Sunday, October 19, 2008

What Lies Beneath Immigration Distraction

A government propaganda drive to try to take the heat off the busted economy kicked off, with some clever spin trying to put the frighteners on people over immigration, to make ministers appear strong while the whole economy is falling around their ears. 

The distraction worked, for a short time, before it back-fired as people tried to work out what new immigration minister, Phil Woolas, was getting at, when he told The Times yesterday immigration would become "extremely thorny" if people were losing jobs.

But then, what he actually said, in terms of  policy, was nothing much at all. Sure, there was a vague line about capping the UK population below 70 million in years to come, picked up and ran with by much of the media at first as some major policy shift. But the rest? And why raise an immigration debate now of all times? 

This is all part of the pathetic attempt by Brown and his vast army of spin doctors to try to show the government will be doing something about that real economy which is crippling people's lives and deflect away from the decade of New Labour false and failed boom that got us into this mess in the first place.

The whole decade of boom was on the back of slave labour brought over by the Blair government, with no controls, to prop up the country and help create the false feel good factor for the lucky ones.

But in the dark and dirty underbelly, people were slaving away in appalling conditions for a meagre wage at the disgusting jobs no one else wanted to do. 

To achieve the grand plan of keeping kids in school and further education for longer, to stop the NHS from collapse, to get cheap food in the supermarkets, to clean up the filth on the streets, that all meant someone had to be brought in to do the crappy jobs that no one else wanted to do.

People from African, India, Eastern European and the Far East were enticed over here with a promise of a promise land, or to escape abject poverty and that was put around as some kind of magnanimous and philanthropic New Labour gesture. 

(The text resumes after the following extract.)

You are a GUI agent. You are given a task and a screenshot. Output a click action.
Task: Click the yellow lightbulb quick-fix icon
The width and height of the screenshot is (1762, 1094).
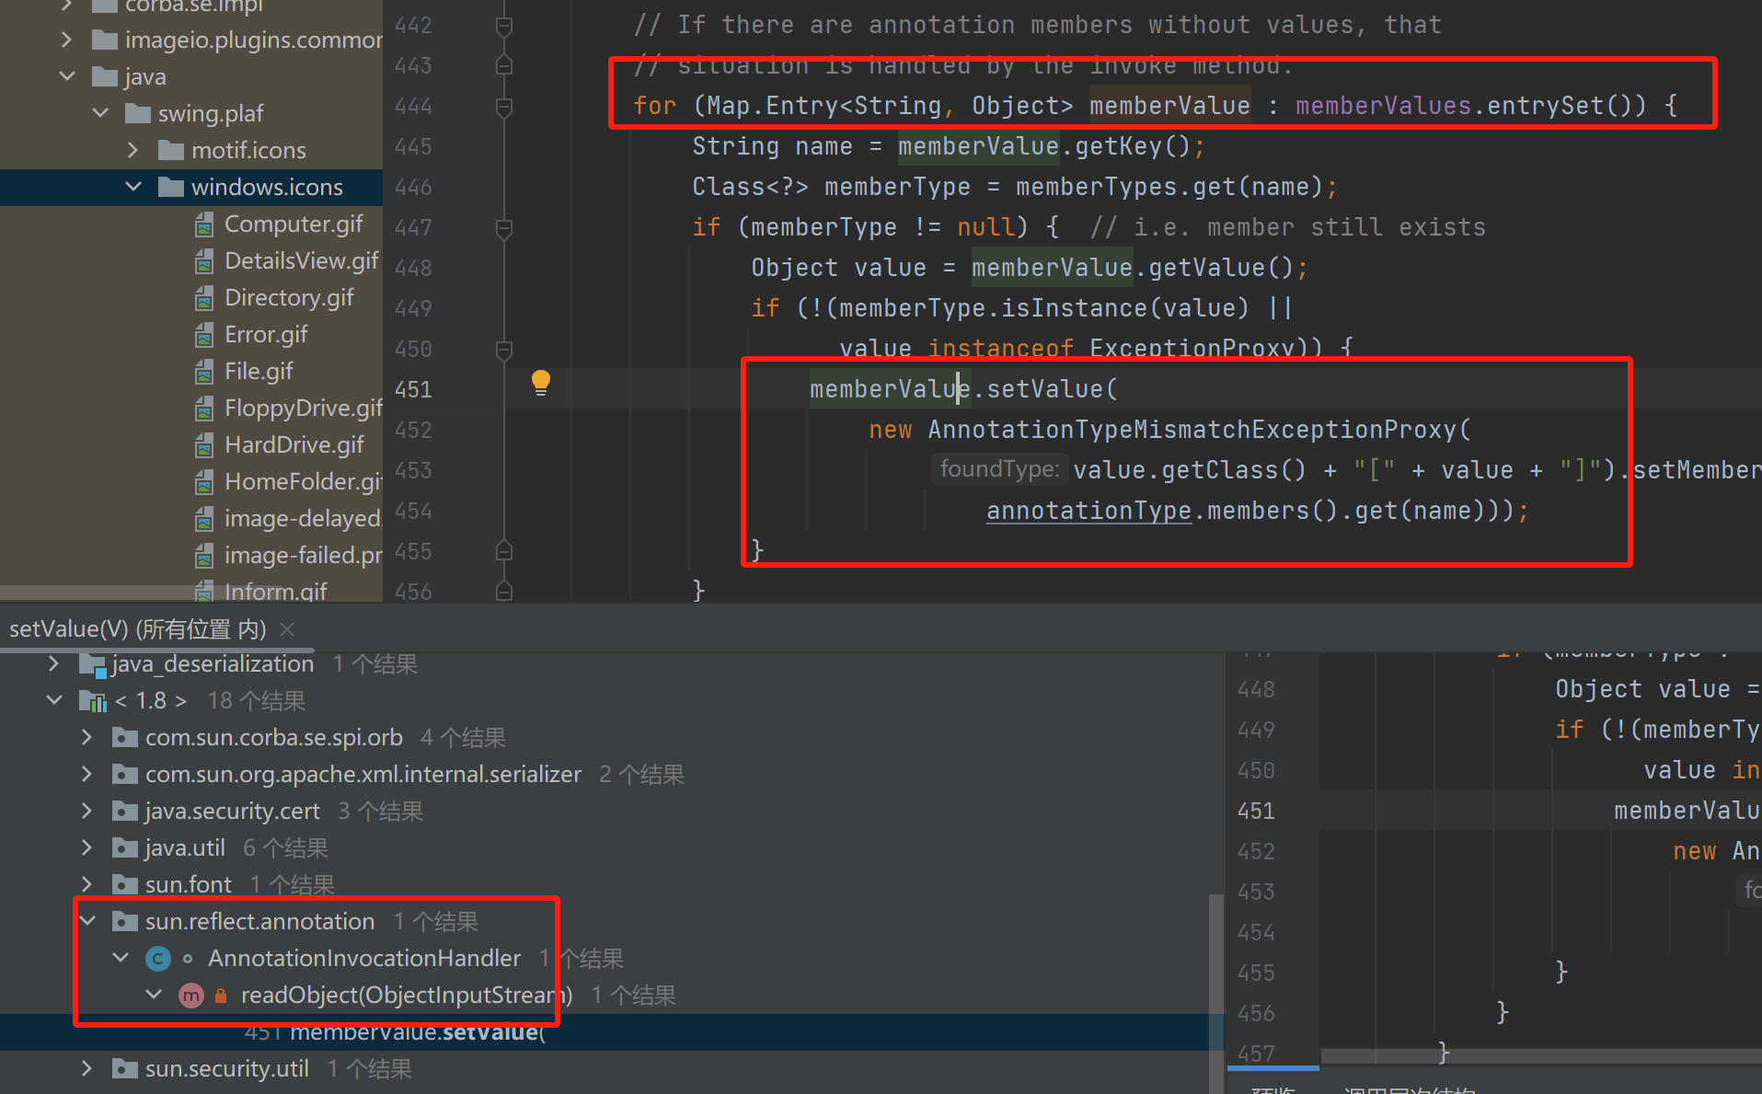(540, 382)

But the promised land turned into the devil's kingdom as they were forced into the reality of working in food processing factories, sweat shops, hotels and restaurants, on the land and to clean the shit up in hospitals. 

Now, after years of enticing people over here, the government slaps them in the face and turns round saying, thanks guys but we don't need you any more. What an insult. 

The myth of an overcrowded islands raises its head too. These islands are not over crowded. Immigrant labour is forced to live in ghettos created by the warped idea of New Labour multi-culturalism. A euphemism for packing the labour force into tight pockets where the labour is needed, out of sight of the political and media elite.

There's plenty of land but it is owed by the big landowners, the Crown and the MoD. Better to keep it all for shooting parties, playing soldiers and a playground for New Labour's new rich. 

And what on earth is the point of an immigration policy which just caps the number of people coming into this country. It can only apply to outside the ever expanding EU. It may be a sensible idea now but no one wanted to think of it before.

What is the point of such a policy when the government hasn't a clue how many people actually leave the UK after coming here on short term work permits to do the dirty jobs and act as cash cows for the colleges. 

Counting the heads of people leaving the country was abandoned. Without an adequate entry and exit policy and tighter border controls, the whole idea is pointless. 

Expect more of this spin, as the government tries to look tough on bust but of course, not on the causes of bust.  And next up, expect a couple of planted feel-good stories to reassure voters over public services.